Assodato che i vaccini a mRna svolgono benissimo il lavoro più importante, quello di evitare lo sviluppo della malattia (una certezza scientifica che dovrebbe bastare e avanzare per convincere tutti a vaccinarsi, senza ricorrere all'obbligo), i dati sulla minor efficacia nel frenare il contagio avvalorano la tesi secondo cui potrebbe essere necessaria una terza dose per alcune categorie.
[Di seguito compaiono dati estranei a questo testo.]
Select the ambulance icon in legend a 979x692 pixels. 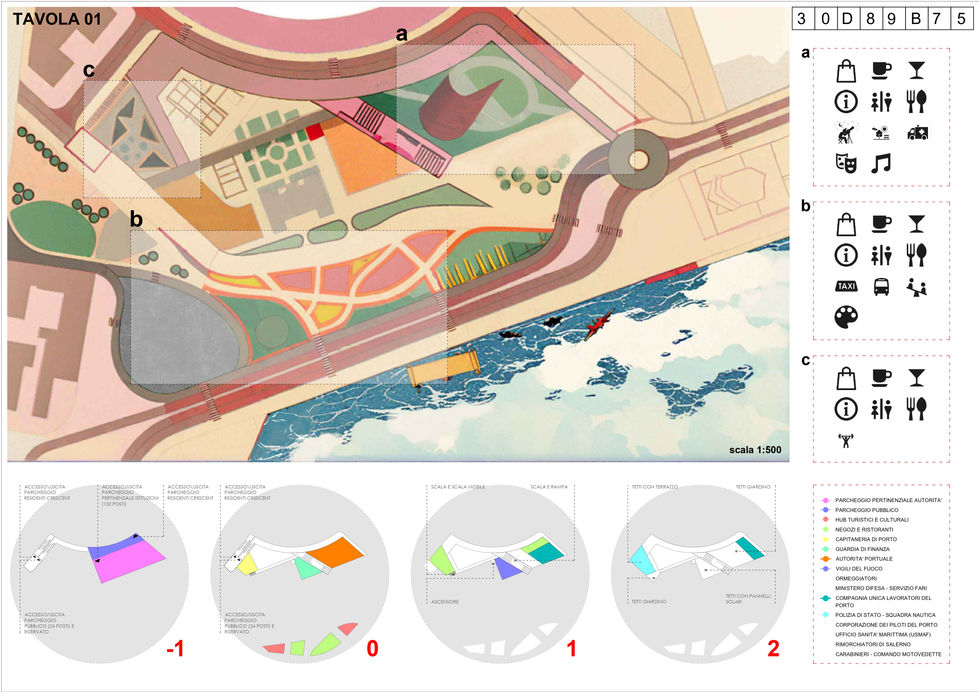tap(918, 132)
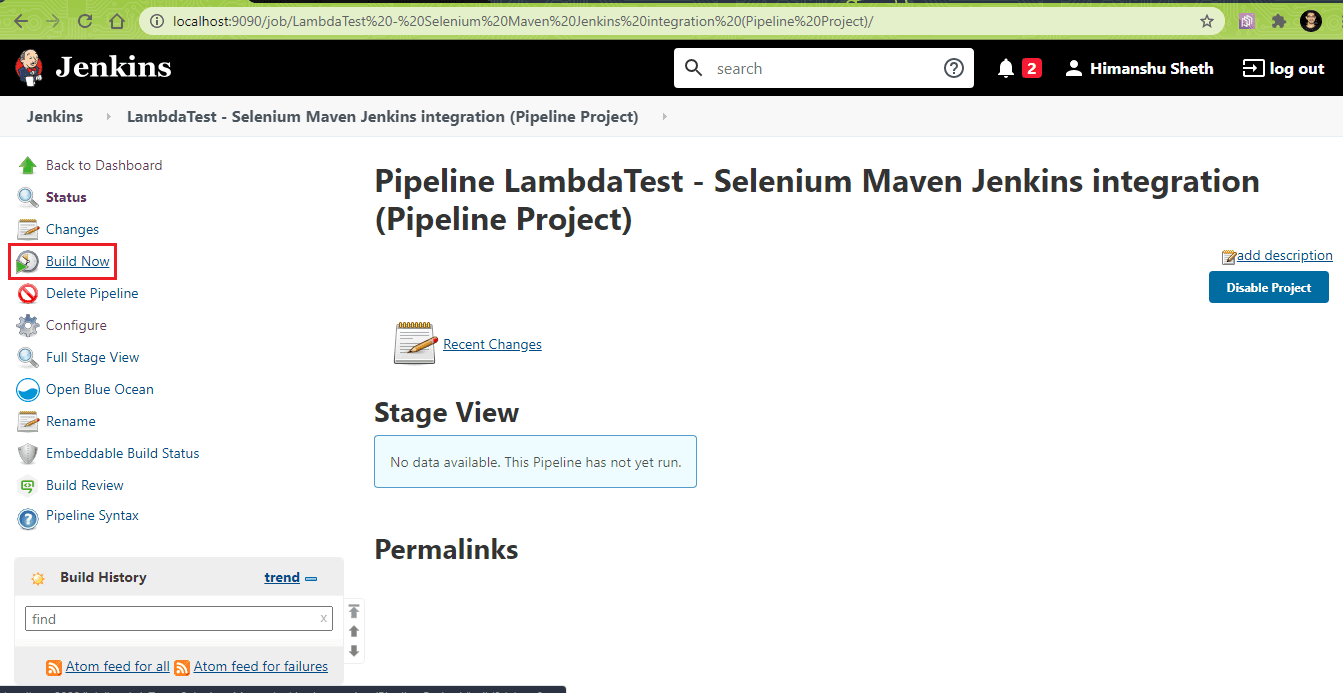This screenshot has width=1343, height=693.
Task: Collapse Build History with minus toggle
Action: (x=311, y=578)
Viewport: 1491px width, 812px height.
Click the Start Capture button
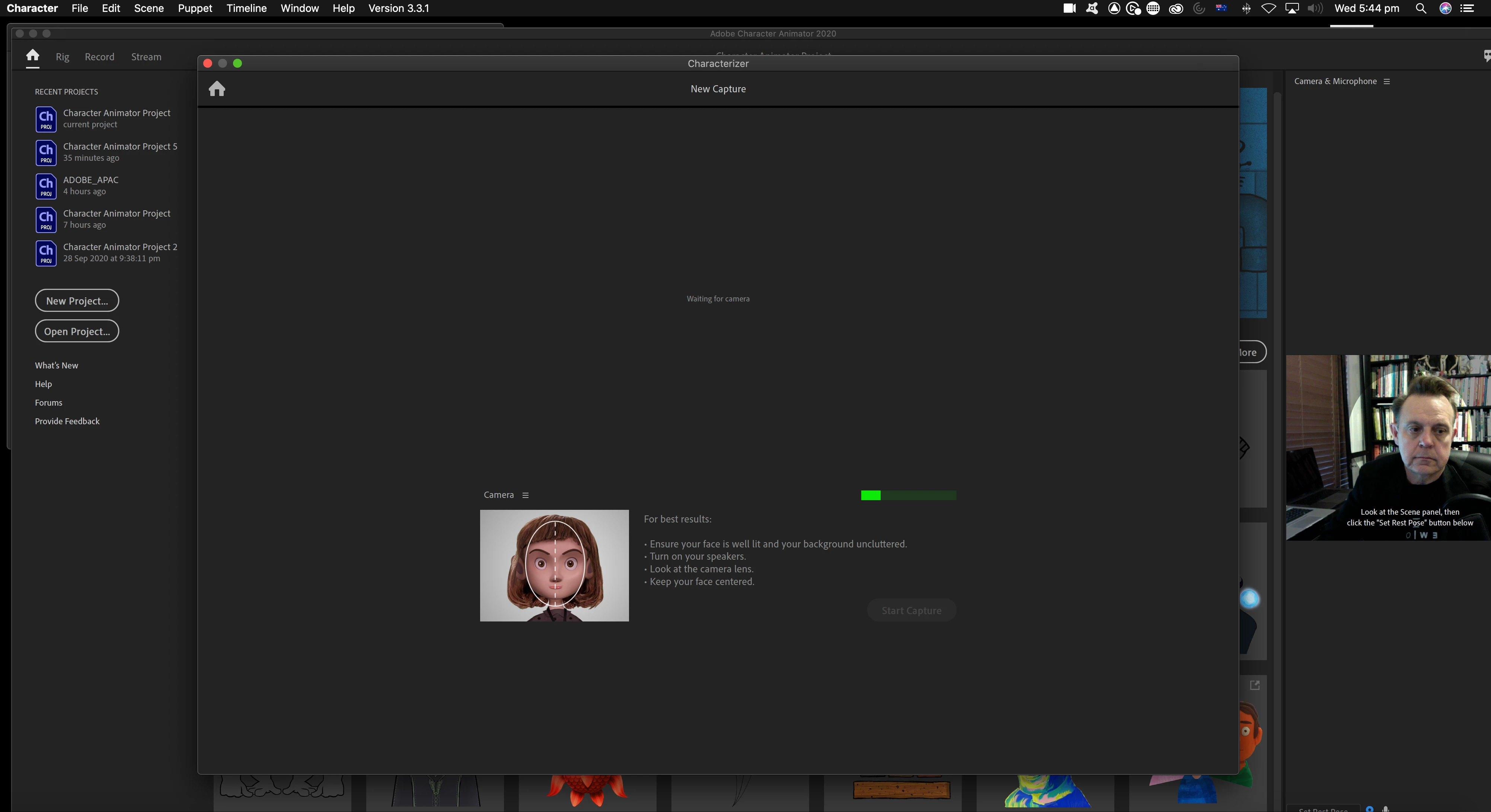coord(911,611)
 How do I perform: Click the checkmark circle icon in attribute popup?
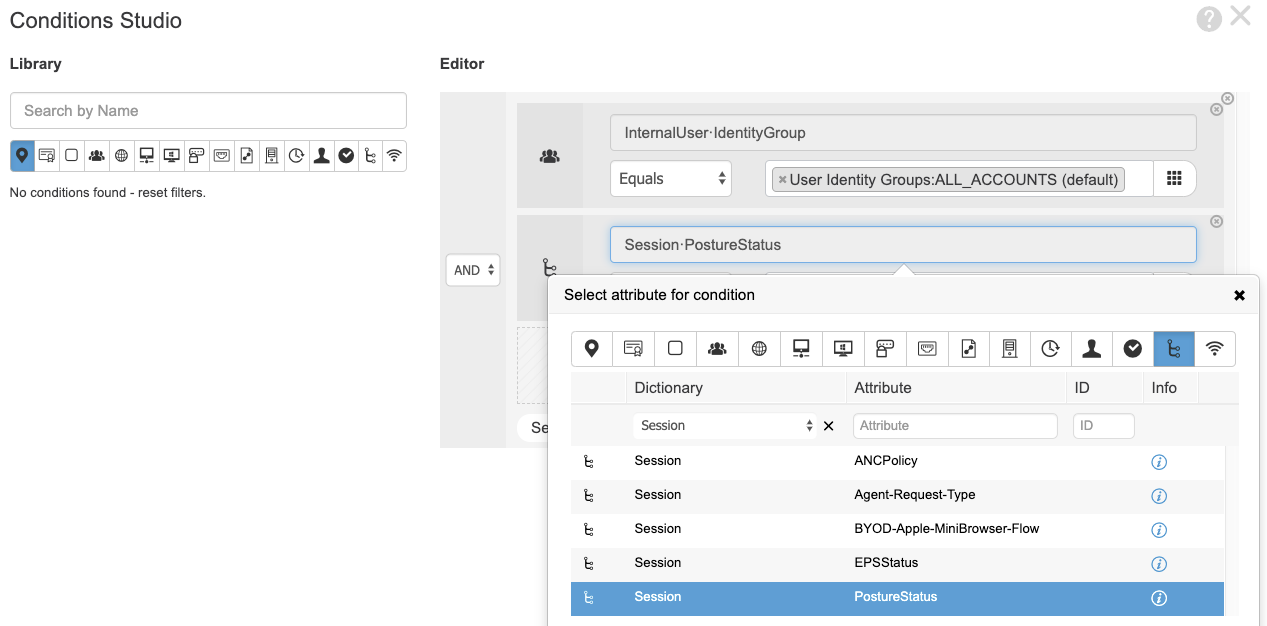coord(1132,348)
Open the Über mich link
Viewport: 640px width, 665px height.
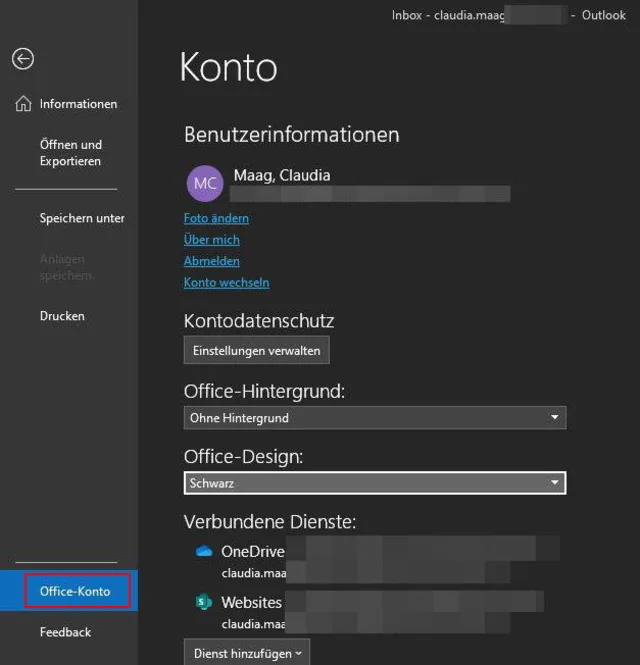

Specialmente per i soggetti più fragili e per i medici e gli operatori sanitari, che sono stati i primi a sottoporsi alla vaccinazione. Stando ai dati contenuti in un nuovo studio condotto dal New England Journal of Medicine, l’efficacia del vaccino mRna nel prevenire il contagio è scesa dal 90% di marzo al 65,5% di luglio.

 

 

Ovviamente la predominanza della variante Delta, combinata alla fine delle restrizioni e al maggior senso di sicurezza della popolazione, ha fatto sì che la protezione al contagio offerta dal vaccino calasse. Da diverse ricerche è però emersa una certa differenza tra Pfizer e Moderna, con quest’ultimo che sembra offrire una risposta immunitaria più forte e duratura nel tempo: negli studi di Fase 3 è emerso che l’efficacia di Pfizer è scesa all’80% dopo quattro-sei mesi, mentre Moderna resta al 93% dopo cinque-sei.